__TASK DESCRIPTION__. Among the lines of the listing below, retype exactly those from the one containing "588x369 pixels. Task: Click" through the one containing "The height and", both included. Do not include pictures.

+++ EXTRACTED MATERIAL

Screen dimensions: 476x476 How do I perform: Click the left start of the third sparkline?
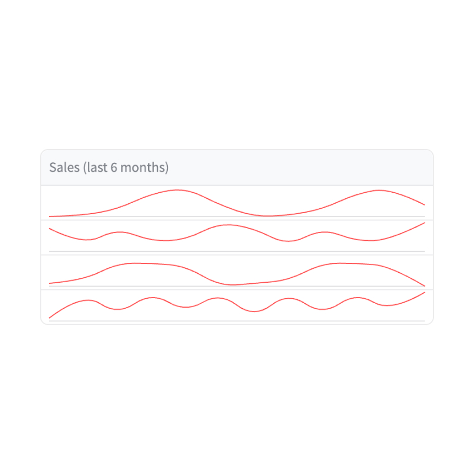[50, 283]
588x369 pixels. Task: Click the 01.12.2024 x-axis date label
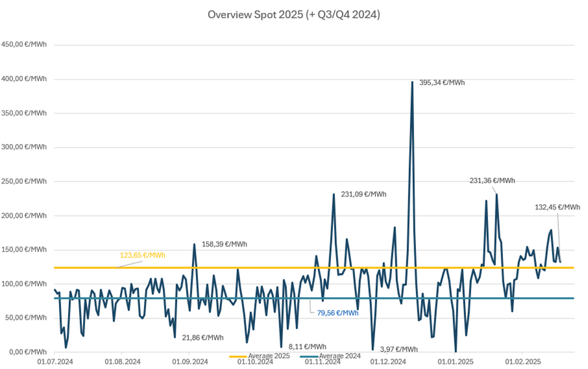[388, 361]
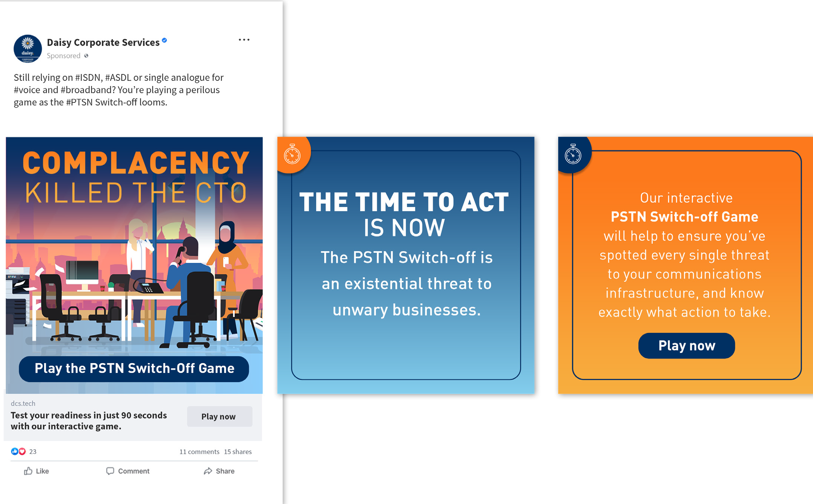
Task: Share the sponsored post
Action: click(x=219, y=471)
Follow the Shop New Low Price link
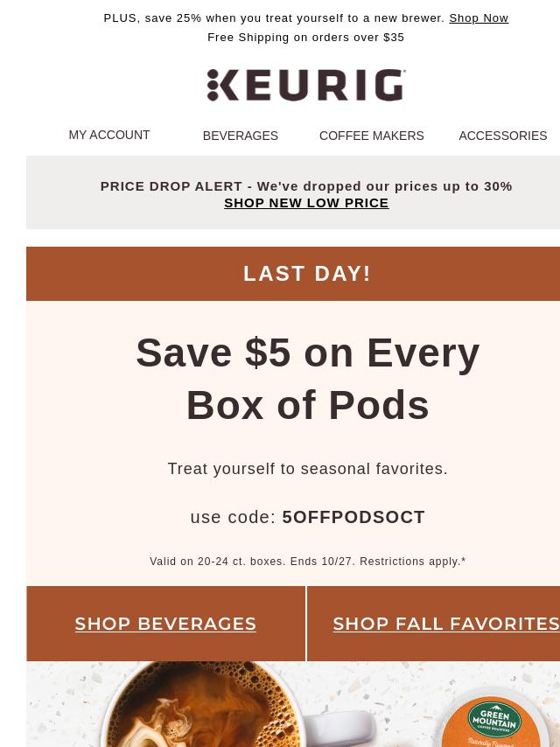Image resolution: width=560 pixels, height=747 pixels. coord(306,203)
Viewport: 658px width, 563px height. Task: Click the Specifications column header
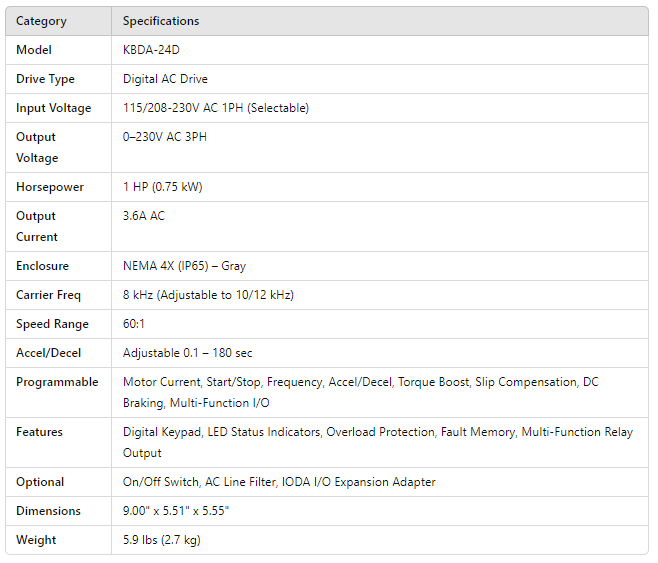coord(161,21)
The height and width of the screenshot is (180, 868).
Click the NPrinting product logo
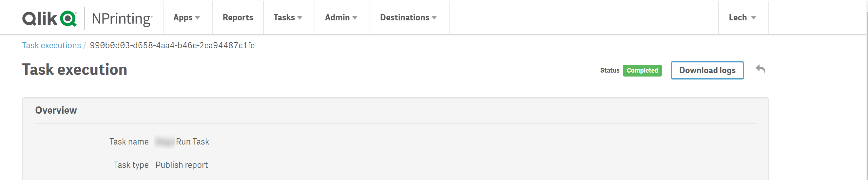pos(122,19)
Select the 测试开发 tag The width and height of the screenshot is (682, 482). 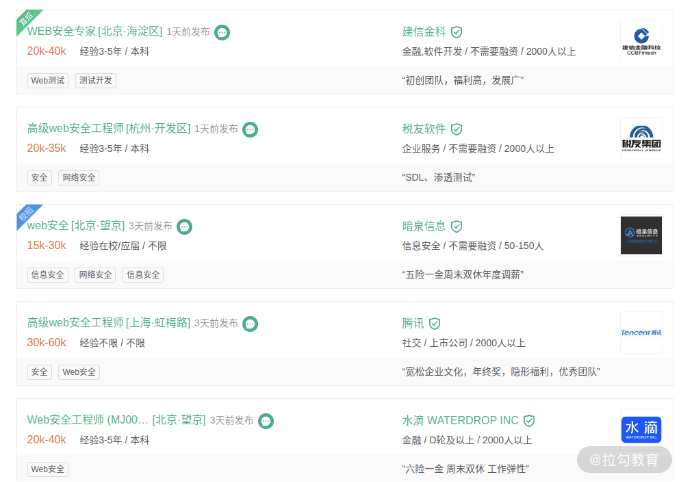(96, 80)
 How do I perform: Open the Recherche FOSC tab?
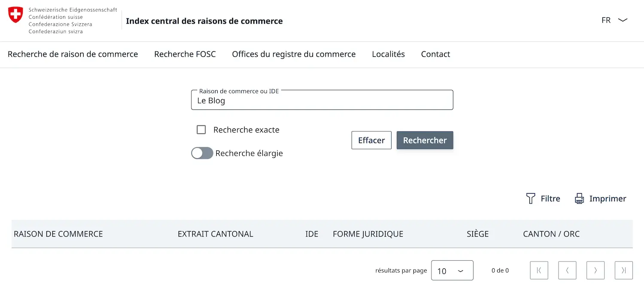pos(185,54)
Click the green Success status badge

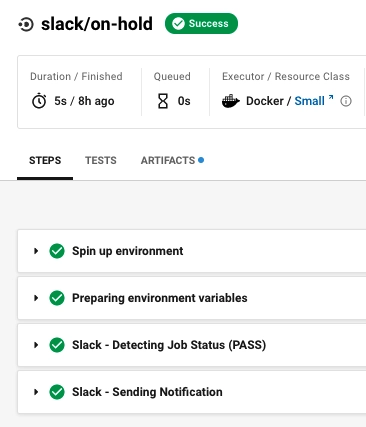pyautogui.click(x=201, y=24)
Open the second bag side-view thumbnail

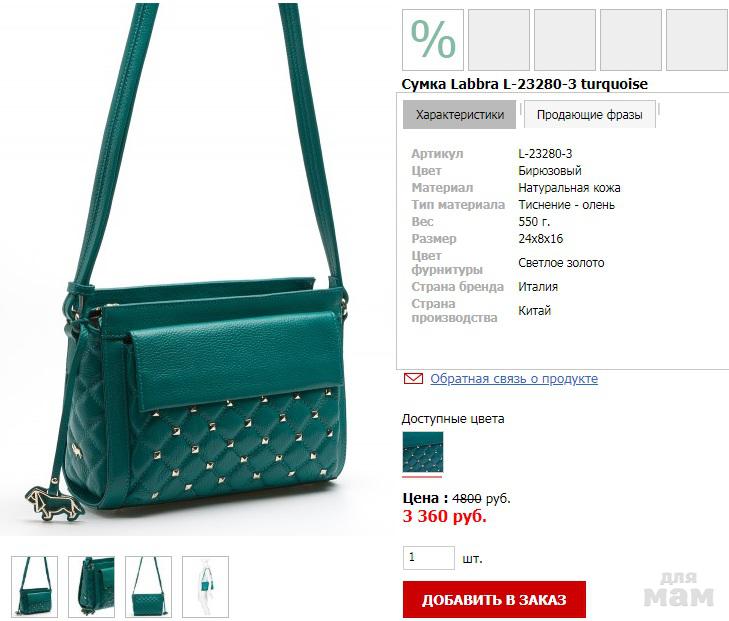tap(91, 587)
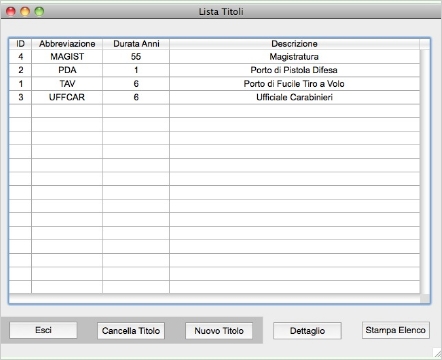
Task: Sort by the Descrizione column header
Action: point(294,44)
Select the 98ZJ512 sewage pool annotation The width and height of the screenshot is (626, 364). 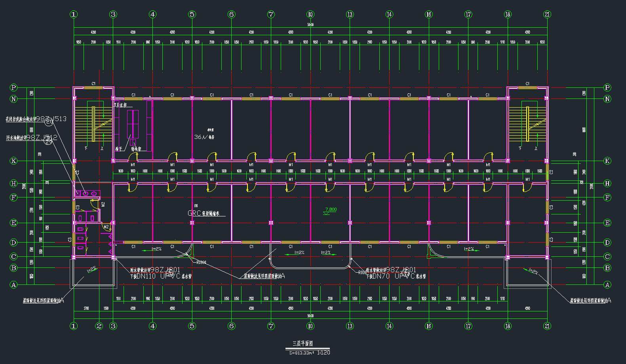coord(32,137)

++++++

__SOLVED PROBLEM__.
588x369 pixels. Task: Click the 01.12.2024 x-axis date label
[388, 361]
Task: Share the sponsored post
Action: click(x=219, y=471)
Follow the Shop New Low Price link
Image resolution: width=560 pixels, height=747 pixels. coord(306,203)
Viewport: 658px width, 563px height. Task: Click the Specifications column header
coord(161,21)
The height and width of the screenshot is (180, 868).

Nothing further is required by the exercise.